The gain for the government? A chunk of cash in March 2013, just in time to help balance the provincial books heading into the 2013 election. “Look, voters, we fixed the hole, but you know those evil NDPers will have us right back in the red if they get in, so vote us!”
What, me cynical? The BC Liberal government has, over the years, alienated Crown operations in a variety of different ways, mostly for “money up front.” None of the deals have been winners for the province.
When it comes to being in the business of beer, wine and spirits, there are really two appropriate courses of action for a government.
One is to go Ontario’s route.

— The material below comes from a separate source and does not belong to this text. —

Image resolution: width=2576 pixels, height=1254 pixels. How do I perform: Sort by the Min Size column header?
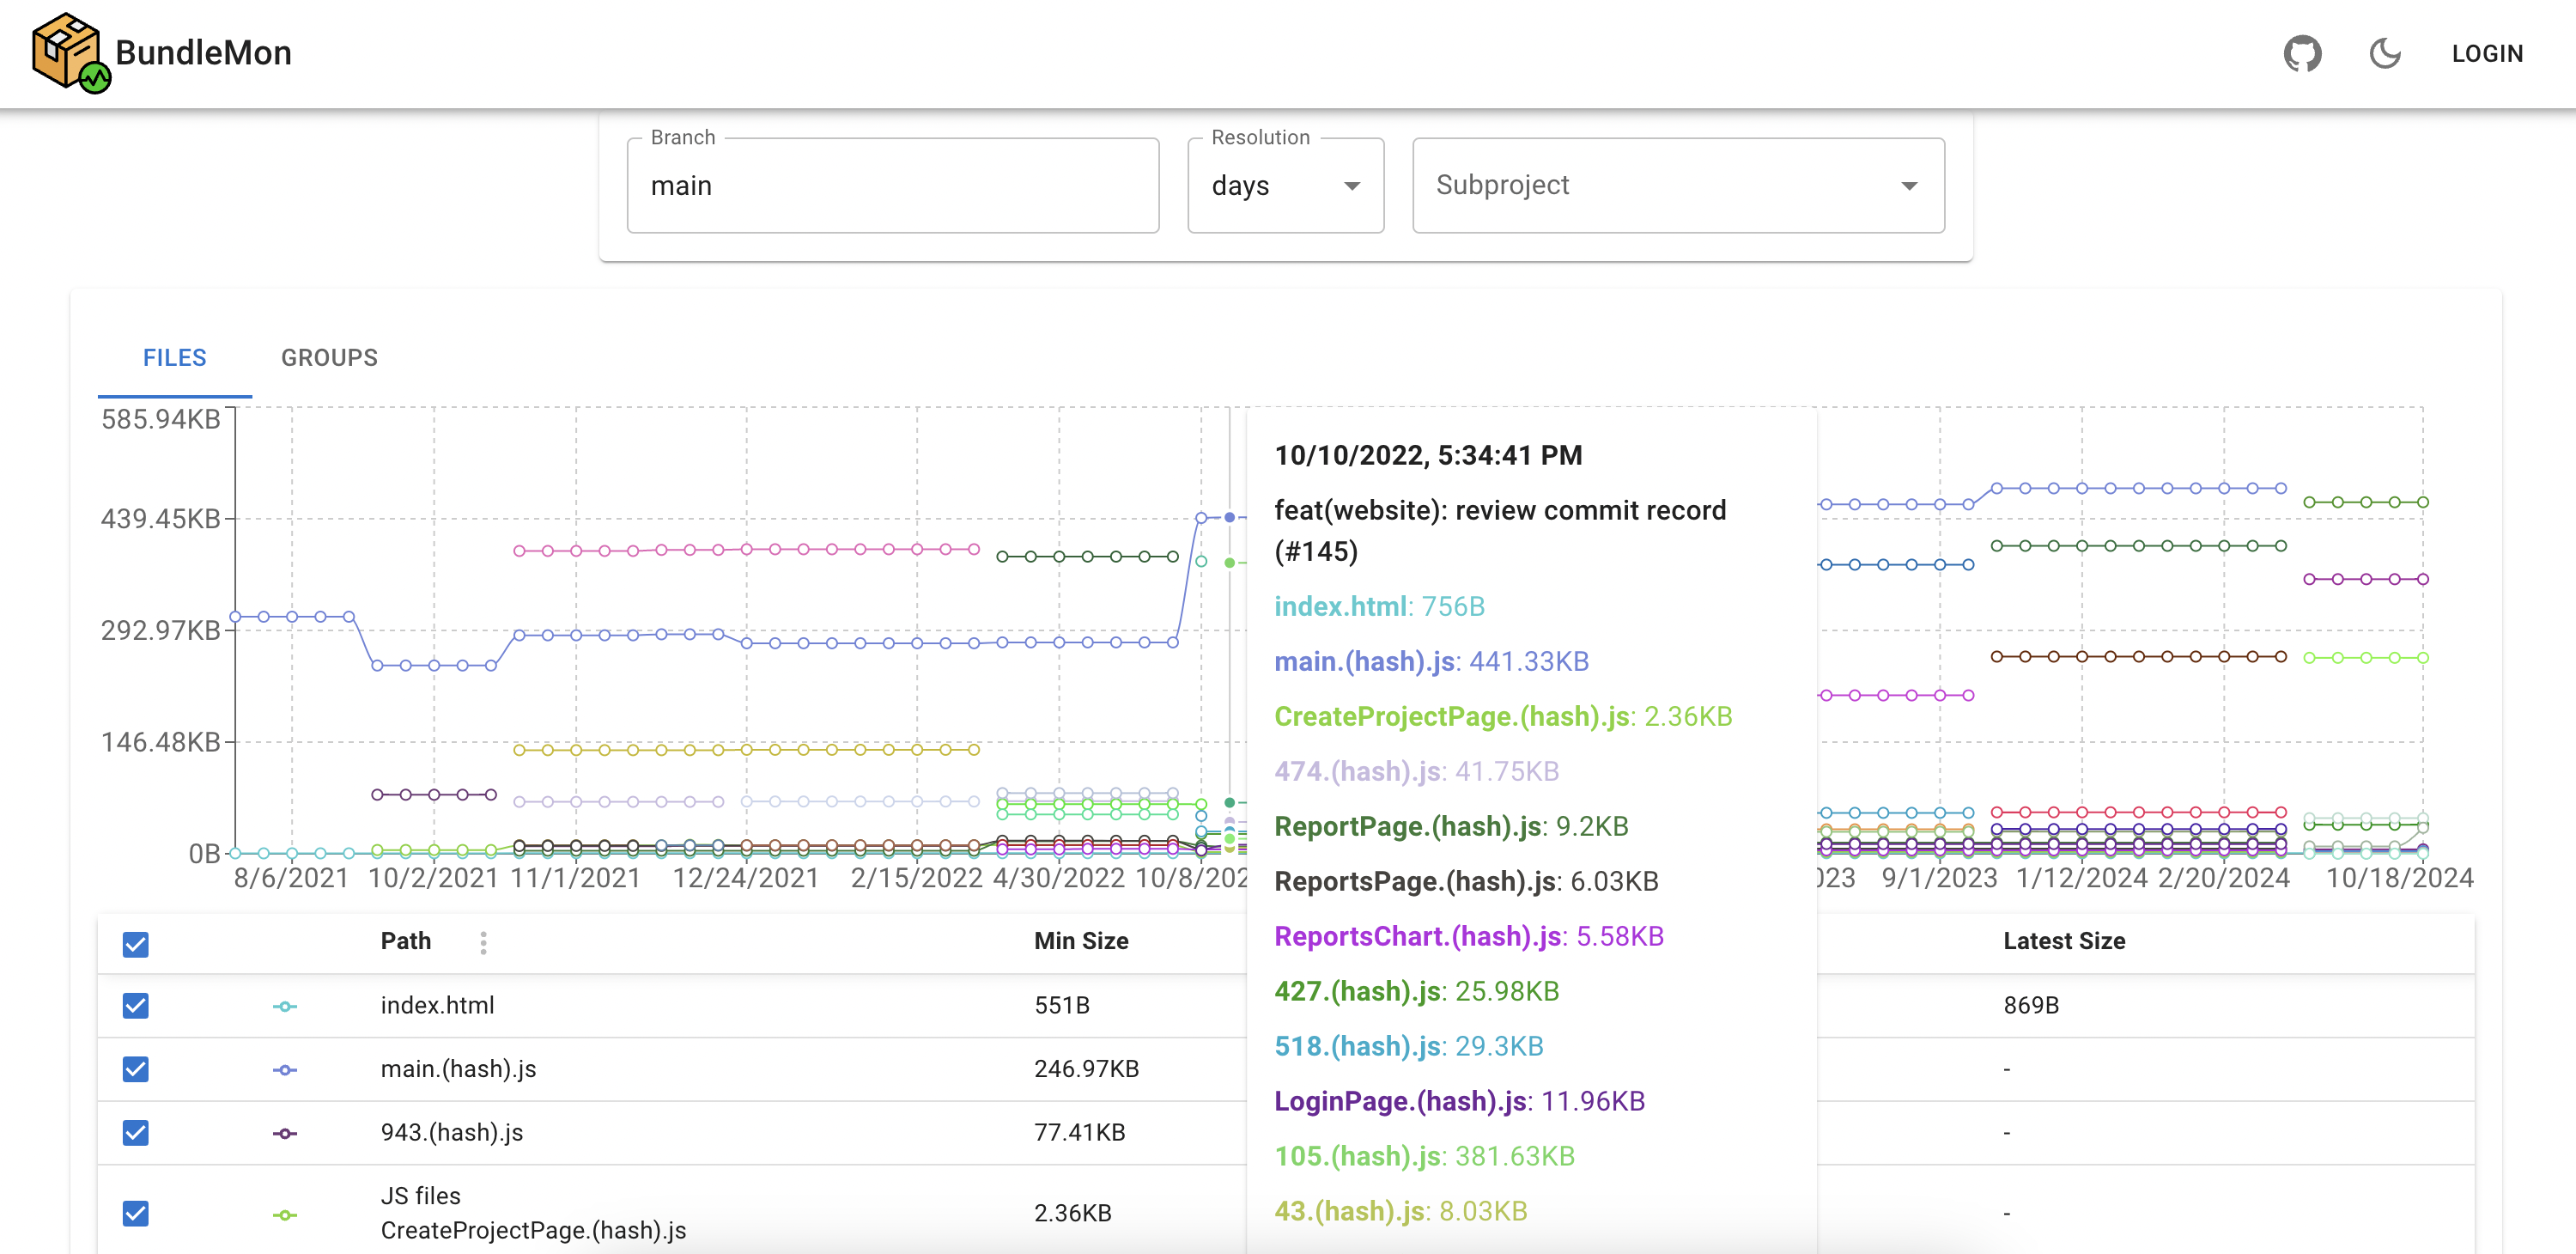point(1080,941)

The Liquor Control Board of Ontario (LCBO) is one of North America’s sharpest retail chains. It hires people because they’ve got retail, supply chain and buying experience — as merchandisers. A person in the smallest village in Ontario served by the LCBO can have any product in the world imported to them by the LCBO — or any product carried by the LCBO delivered to their store — or, if you just want to buy off the shelf, that’s fine too.
Unsurprisingly, the LCBO makes massive profits (and is North America’s largest wine dealer), which the Ontario Government is pleased to receive each year.
Nothing in this deal gets BC anywhere close to that — and the BC LDB and BC Liquor Stores, despite having a price advantage over private sector stores in BC, is nowhere near the profitable system the LCBO is.
The other is to get out of the liquor distribution business totally, and go to a wholly private model, making money solely from taxes on alcohol products, and having competition between many private outlets drive volume up.
That way, you’d be selling off the retail stores either first, or at the same time, but not all to one purchaser. Likewise, you wouldn’t be outsourcing the back end, you’d be selling it (or breaking it up and selling the pieces to create competitive distribution networks).
You’d get cash now — and make no payments for services going forward.
Instead, the Christy Clark government is doing neither, and merely looking to do “enough” to try for re-election.
If they get another budget surprise later this year, I wonder what the next attempt to find a rabbit in a hat will be.